Awalnya Ilyas selalu menepis segala bisikan yang menyertainya. Tak mau menjadi gila dengan kesedihannya. Tak mau menuruti ajakan suara. Namun perihnya perut menjadikannya penurut. Ilyas selalu menang taruhan. Seakan tahu masa depan. Berceramah layaknya dai. Beraksi menemukan segala kemegahan dengan pembacaan peluang yang tepat. Hutangnya terbayar. Hidupnya serba kecukupan. Hasil ramalannya membuat orang-orang tak segan membayarnya mahal ketika mereka menang togel.
Bisikan itu terus saja mengajak Ilyas untuk melakukan upacara malam hari. Ritual dengan kemenyan. Memperkuat naluri. Menambah ilmu kadikjayaan. Ilyas tak bisa melepaskan cengkraman suara. Sebenarnya pun Ilyas enggan untuk membuangnya. Satu-satunya sumber penghasilan. Orang membayarnya ketika dirinya menjadi gila dengan menuruti perkataan suara itu.
Mantra-mantra terus berdatangan tak diundang. Lekat dalam otak tanpa menghafal. Tak tahu kini Ilyas menyembah siapa. Asalkan bisa melanjutkan hidup dengan gelimang harta. Tak peduli sebutan orang-orang. Paranormal. Namun seolah menjadi bangga dengan sebutan itu. Semua orang menjadi takut. Tak berani menyentuh atau mendekat. Semakin sakti. Yang tak kasat mata mulai menampakkan diri dalam ritualnya. Mengkomunikasikan apa yang ditanya atau memberitahu yang terjadi atau yang akan terjadi.
Sakit hati kepada laki-laki pembawa Sumini membuat Ilyas kalap. Meminta mantra yang mujarab. Ajaib. Tak bisa disembuhkan. Teluh. Segera mengirimnya. Rambut dan pakaian Sumini yang tertinggal dijadikan alat. Meminang beberapa penyakit dan menjatuhkannya tepat pada laki-laki yang membuatnya kehilangan istri.
***
Kucuran deras air matanya membuat ngeri presiden manca negara dan penerjemahnya. Tak mengetahui atau berani menanyakannya pada Ilyas. Hanya menunggu apa yang akan diucapkannya. Perasaan was-was terus menggelayut di setiap aliran darah. Membuat mereka terus berpikir tak karuan.

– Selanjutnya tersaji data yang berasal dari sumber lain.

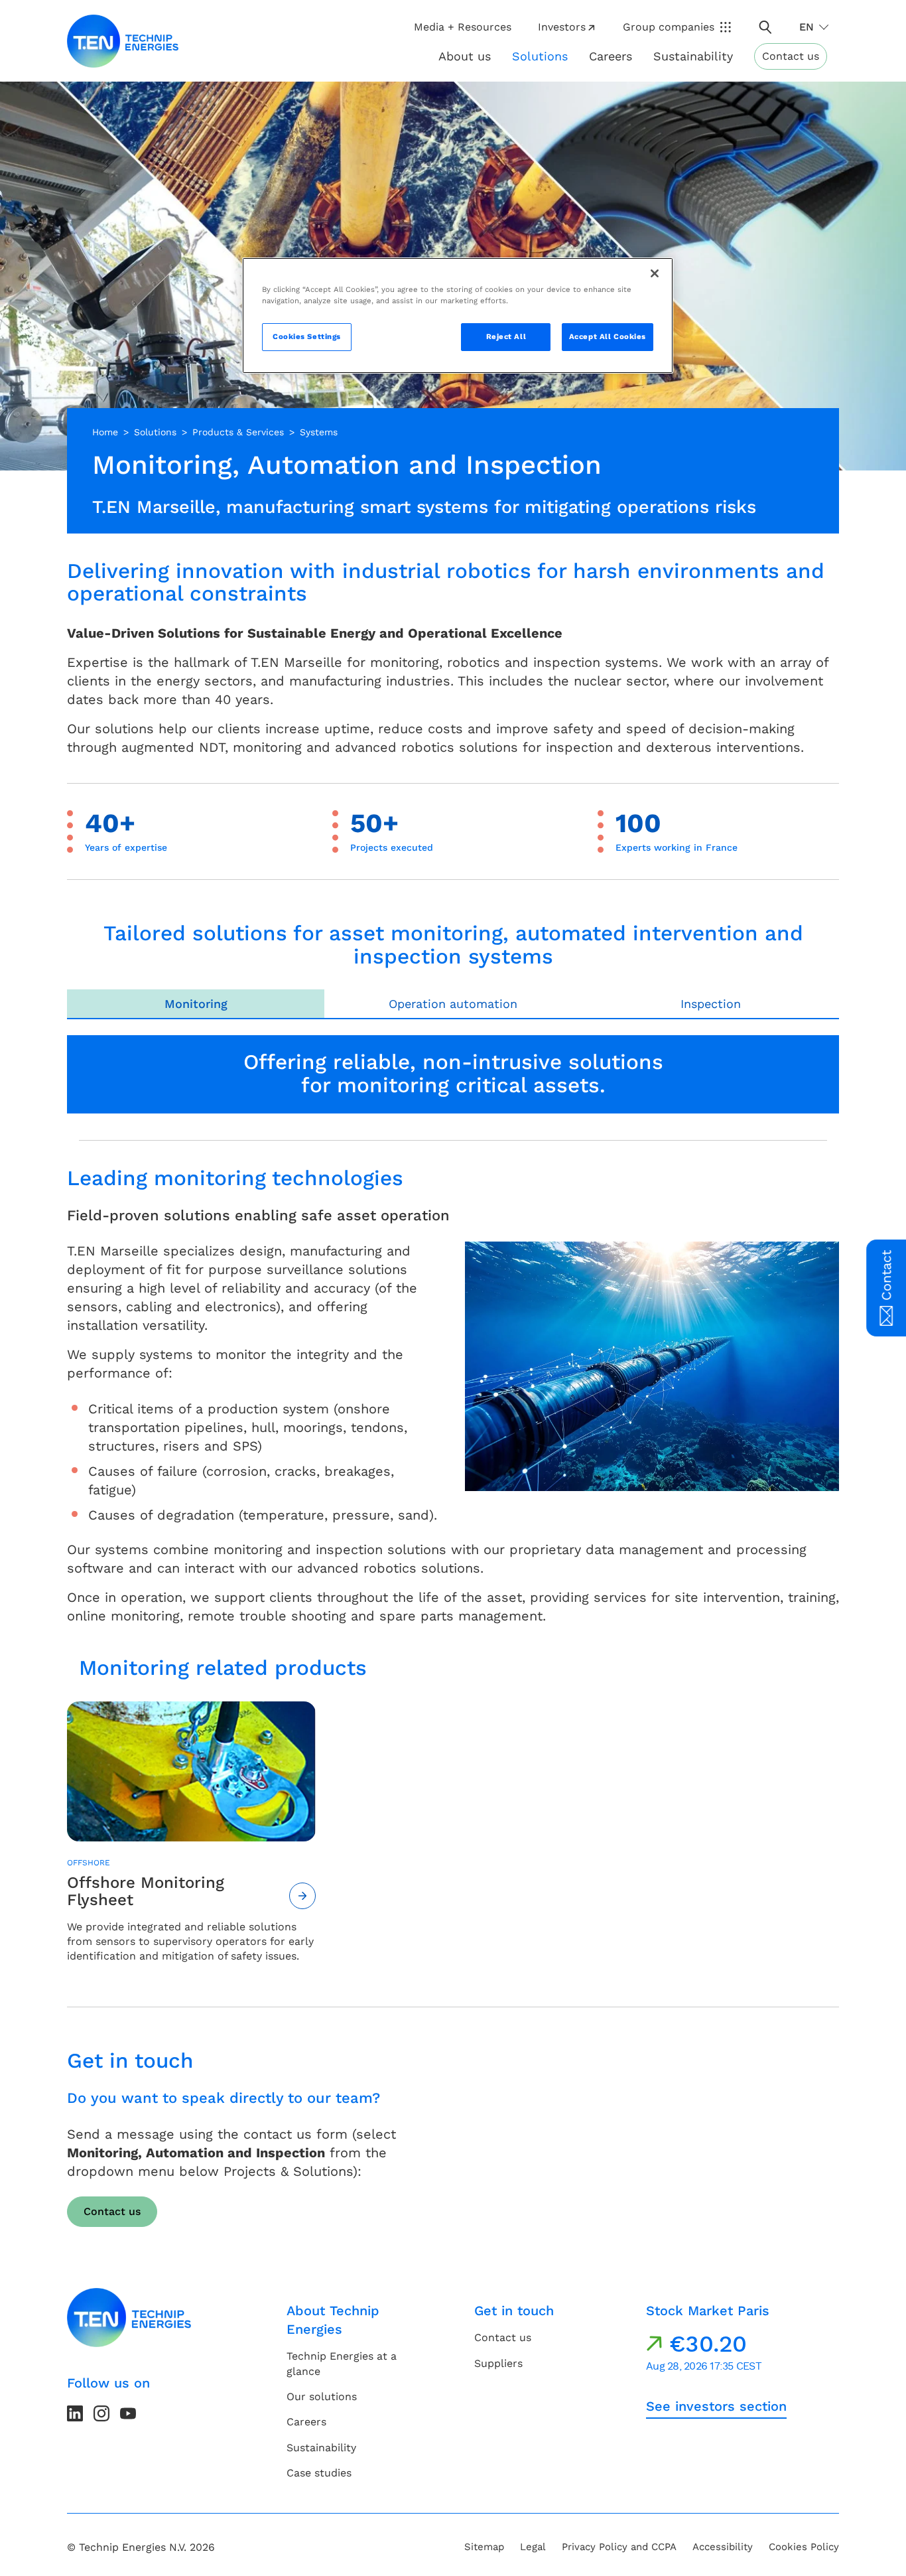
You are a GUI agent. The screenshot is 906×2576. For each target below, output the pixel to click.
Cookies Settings (307, 336)
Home (105, 432)
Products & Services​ (238, 432)
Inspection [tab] (710, 1004)
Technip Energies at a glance (342, 2363)
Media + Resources (462, 27)
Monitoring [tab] (195, 1004)
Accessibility (722, 2547)
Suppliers (498, 2363)
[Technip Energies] (122, 41)
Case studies (319, 2473)
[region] (457, 315)
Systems (319, 432)
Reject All (506, 336)
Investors (562, 27)
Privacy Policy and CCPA (619, 2547)
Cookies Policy (804, 2547)
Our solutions (322, 2396)
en (806, 27)
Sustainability (321, 2447)
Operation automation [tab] (453, 1004)
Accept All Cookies (607, 336)
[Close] (654, 273)
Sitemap (484, 2547)
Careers (610, 56)
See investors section (716, 2406)
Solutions (155, 432)
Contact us (790, 56)
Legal (533, 2547)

Ilyas tak pernah menyangka. Teluh yang dikirimkan pada laki-laki pembawa Sumini sangat manjur hingga membuatnya meninggal. Namun kesetian macam apa yang dilakukan Sumini. Mengapa ia ikut mati bersama laki-laki itu. Padahal ia tak pernah menunjukkan kesetiaan semacam itu kepadanya. Mungkin kalau ia mau kembali pada Ilyas, akan menjadi perempuan dengan gelimang harta. Tak seperti dulu. Ia semakin tak mengerti akan apa yang diinginkan Sumini. Air matanya terus mengucur. Apa mungkin suara yang didengarnya mulai bohong kepadanya. Namun Ilyas tahu, suara itu tak sekalipun pernah berbohong.

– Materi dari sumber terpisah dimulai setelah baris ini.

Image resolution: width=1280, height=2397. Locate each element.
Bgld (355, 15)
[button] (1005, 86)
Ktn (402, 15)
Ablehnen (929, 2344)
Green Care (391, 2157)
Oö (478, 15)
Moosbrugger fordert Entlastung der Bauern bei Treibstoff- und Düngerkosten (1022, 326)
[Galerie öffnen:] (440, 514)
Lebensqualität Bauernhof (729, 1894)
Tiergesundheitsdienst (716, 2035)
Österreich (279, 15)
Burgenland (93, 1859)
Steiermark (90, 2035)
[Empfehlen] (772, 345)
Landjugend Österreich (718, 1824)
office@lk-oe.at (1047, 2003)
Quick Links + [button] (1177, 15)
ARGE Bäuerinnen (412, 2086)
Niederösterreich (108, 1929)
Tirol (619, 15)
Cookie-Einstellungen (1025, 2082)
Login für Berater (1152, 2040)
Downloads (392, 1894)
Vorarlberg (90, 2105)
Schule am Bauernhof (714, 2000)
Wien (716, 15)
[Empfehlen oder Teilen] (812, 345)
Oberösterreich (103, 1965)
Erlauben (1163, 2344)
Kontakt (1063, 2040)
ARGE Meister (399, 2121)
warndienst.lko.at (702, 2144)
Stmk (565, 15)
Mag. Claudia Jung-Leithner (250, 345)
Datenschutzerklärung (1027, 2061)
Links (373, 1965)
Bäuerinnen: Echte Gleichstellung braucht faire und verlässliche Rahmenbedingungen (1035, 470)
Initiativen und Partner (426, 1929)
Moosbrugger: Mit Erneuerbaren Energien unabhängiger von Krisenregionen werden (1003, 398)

“Pak presiden, maafkan saya! Istri saya meninggal dunia di sana bersama laki-laki yang membawanya kabur. Saya baru saja diberitahu.”
“Oleh siapa Mbah?” suara penerjemah menyambung lidah majikannya menyahuti pernyataan Ilyas.

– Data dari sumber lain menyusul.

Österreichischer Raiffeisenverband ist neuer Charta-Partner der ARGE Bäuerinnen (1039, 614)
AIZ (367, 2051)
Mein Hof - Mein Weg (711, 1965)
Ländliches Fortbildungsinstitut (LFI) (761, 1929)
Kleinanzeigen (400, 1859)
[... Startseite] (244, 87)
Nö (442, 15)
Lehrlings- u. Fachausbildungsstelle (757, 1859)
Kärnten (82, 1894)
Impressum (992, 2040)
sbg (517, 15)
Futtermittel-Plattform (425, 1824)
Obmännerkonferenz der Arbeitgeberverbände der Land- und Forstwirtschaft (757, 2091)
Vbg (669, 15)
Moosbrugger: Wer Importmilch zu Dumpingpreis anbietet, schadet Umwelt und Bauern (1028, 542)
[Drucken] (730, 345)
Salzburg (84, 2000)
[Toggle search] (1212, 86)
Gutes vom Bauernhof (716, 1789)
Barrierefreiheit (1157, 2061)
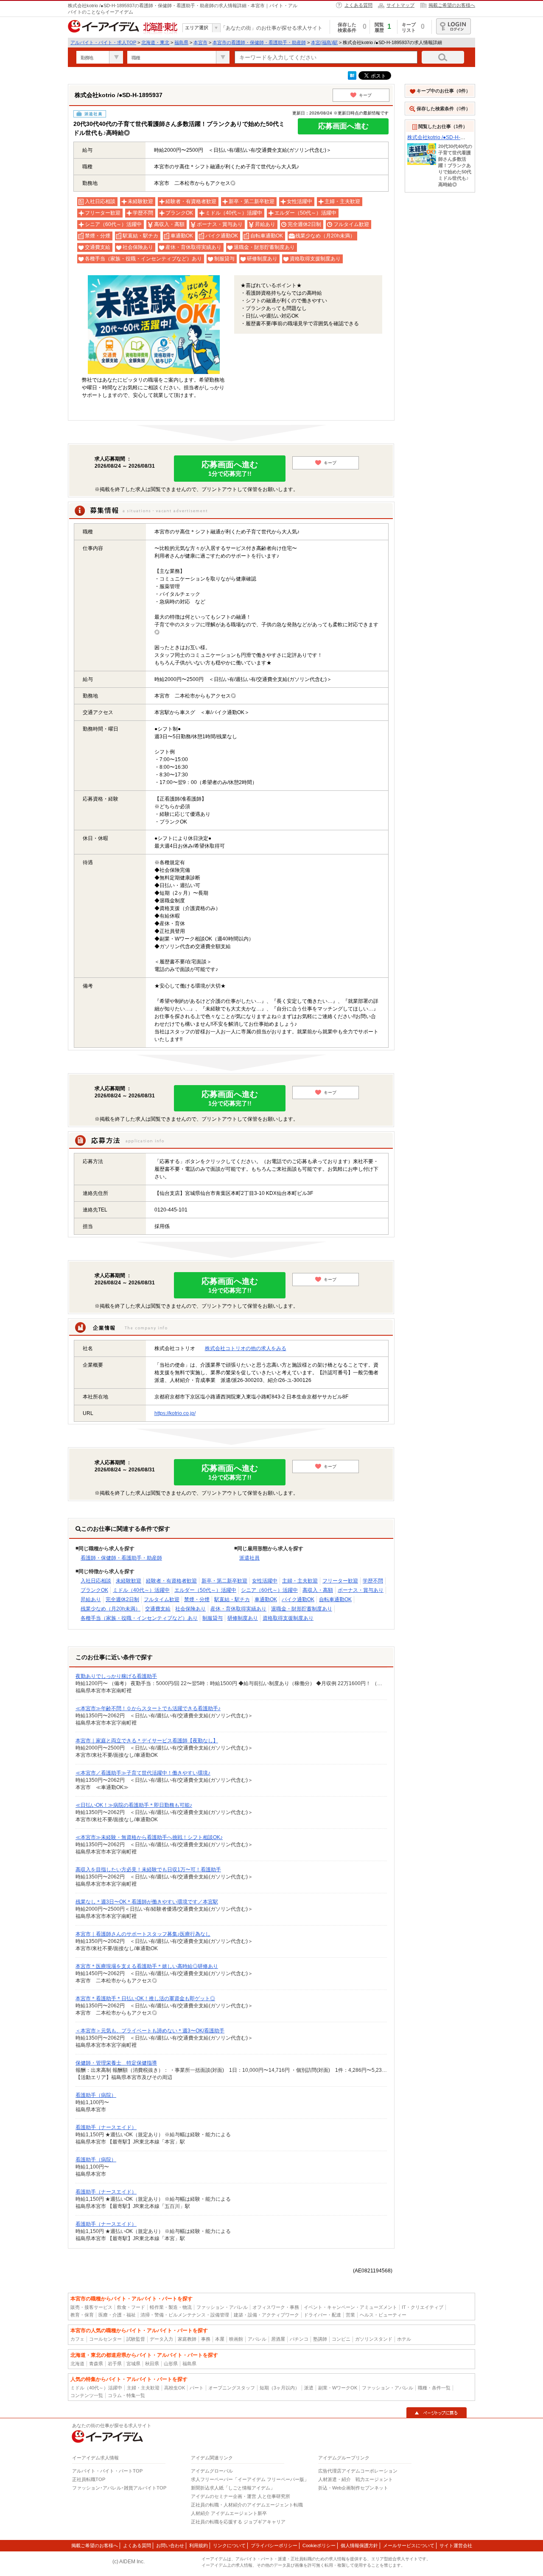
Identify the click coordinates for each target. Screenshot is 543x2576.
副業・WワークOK (337, 2387)
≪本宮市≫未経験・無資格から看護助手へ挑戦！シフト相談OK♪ (149, 1837)
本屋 (219, 2339)
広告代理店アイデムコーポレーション (357, 2470)
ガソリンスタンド (373, 2339)
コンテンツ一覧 (86, 2395)
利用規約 (198, 2545)
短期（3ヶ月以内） (279, 2387)
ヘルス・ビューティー (383, 2314)
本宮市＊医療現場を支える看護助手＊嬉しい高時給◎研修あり (147, 1966)
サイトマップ (400, 5)
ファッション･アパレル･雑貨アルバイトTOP (119, 2487)
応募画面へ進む (343, 126)
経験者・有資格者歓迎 (171, 1581)
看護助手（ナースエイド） (106, 2127)
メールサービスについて (408, 2545)
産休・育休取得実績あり (238, 1609)
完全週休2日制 (122, 1599)
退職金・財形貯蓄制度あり (301, 1609)
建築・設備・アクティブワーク (266, 2314)
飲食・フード (131, 2307)
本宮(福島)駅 (324, 42)
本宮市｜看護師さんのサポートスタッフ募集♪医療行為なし (143, 1934)
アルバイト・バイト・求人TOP (103, 42)
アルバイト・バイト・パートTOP (107, 2470)
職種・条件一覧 (434, 2387)
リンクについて (229, 2545)
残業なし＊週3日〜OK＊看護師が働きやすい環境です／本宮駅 (147, 1902)
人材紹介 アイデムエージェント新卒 (229, 2513)
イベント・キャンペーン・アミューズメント (350, 2307)
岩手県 (115, 2363)
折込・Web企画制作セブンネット (353, 2487)
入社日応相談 (96, 1581)
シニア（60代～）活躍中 (269, 1590)
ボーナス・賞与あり (360, 1590)
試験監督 (135, 2339)
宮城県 (133, 2363)
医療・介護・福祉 (117, 2314)
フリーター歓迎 (340, 1581)
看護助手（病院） (96, 2095)
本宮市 (200, 42)
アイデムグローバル (212, 2470)
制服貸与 (212, 1618)
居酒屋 (278, 2339)
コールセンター (105, 2339)
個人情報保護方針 (359, 2545)
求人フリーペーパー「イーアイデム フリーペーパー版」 (250, 2479)
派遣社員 (249, 1558)
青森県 (96, 2363)
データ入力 (161, 2339)
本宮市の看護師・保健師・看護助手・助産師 (259, 42)
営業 (350, 2314)
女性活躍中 (264, 1581)
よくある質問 (358, 5)
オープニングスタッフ (231, 2387)
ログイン (453, 26)
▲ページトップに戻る (436, 2412)
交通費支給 (158, 1609)
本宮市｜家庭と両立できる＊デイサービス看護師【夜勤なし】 (147, 1741)
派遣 (308, 2387)
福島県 (181, 42)
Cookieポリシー (319, 2545)
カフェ (77, 2339)
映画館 (236, 2339)
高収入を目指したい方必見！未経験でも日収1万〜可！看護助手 (148, 1870)
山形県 (171, 2363)
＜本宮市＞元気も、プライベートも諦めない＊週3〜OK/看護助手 (150, 2031)
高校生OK (174, 2387)
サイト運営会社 (455, 2545)
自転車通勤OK (335, 1599)
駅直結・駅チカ (232, 1599)
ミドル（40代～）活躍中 (141, 1590)
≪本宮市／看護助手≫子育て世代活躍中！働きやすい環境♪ (143, 1773)
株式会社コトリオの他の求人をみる (245, 1348)
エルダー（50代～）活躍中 (205, 1590)
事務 (205, 2339)
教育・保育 (82, 2314)
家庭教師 (187, 2339)
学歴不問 (373, 1581)
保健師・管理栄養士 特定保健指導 (116, 2063)
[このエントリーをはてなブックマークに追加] (352, 78)
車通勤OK (266, 1599)
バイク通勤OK (298, 1599)
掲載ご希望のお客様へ (451, 5)
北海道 (77, 2363)
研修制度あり (242, 1618)
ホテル (404, 2339)
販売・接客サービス (91, 2307)
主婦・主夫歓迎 (300, 1581)
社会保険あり (190, 1609)
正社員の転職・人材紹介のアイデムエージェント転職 (247, 2504)
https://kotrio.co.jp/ (175, 1413)
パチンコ (299, 2339)
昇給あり (91, 1599)
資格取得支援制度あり (288, 1618)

“Suara yang selau mengikuti saya. Suara yang selau memberi tahu masa depan. Suara yang menjadikan saya paranormal. Suara yang menjadikan saya sukses dan terkenal sampai saat ini.”
“Jadi, suara itu yang menjadikan Mbah seorang paranormal. Karena Mbah percaya dengan suara itu?”
“Bagaimana saya harus menghindar. Kalau ada tempat yang bisa membebaskan saya dari suara itu tentu saya akan ke sana dan akan hidup di sana. Saya tahu hanya kematian pintunya. Itu pun saya diberitahu suara itu.”
Rasa tak percaya semakin membingungkan presiden dan penerjemahnya. Tak tahu apa yang sebenarnnya yang terjadi. Tak tahu pula mengapa parnormal seterkenal Ilyas membuka rahasianya. Sekilas tebersit dalam benak yang mulai ragu. Mungkinkah paranormal, dukun, yang terkenal sampai manca negara merupakan orang gila. Namun bagaimana orang-orang bisa yakin dan mempercayainya. Bagaimana mungkin setiap perkataannya menjadi kenyataan?
“Bagaimana dengan pertanyaan kami tadi Mbah? Apa sudah ada jawaban? Berapa lama lagi kami harus menunggu?”
Ilyas hanya diam. Seakan ditepisnya perkataan orang nomor satu di negerinya. Hanya menggeleng-gelengkan kepalanya. Air matanya tak bisa berhenti. Mulutnya terus berkomat-kamit. Tangannya terus saja membakar kemenyan. Menjaga wangi yang memang sudah tercipta. Diambilnya setangkup kembang yang sudah tersedia. Dimasukkan dalam bara kemenyan yang mengepul. Seakan meleleh dan menghilang.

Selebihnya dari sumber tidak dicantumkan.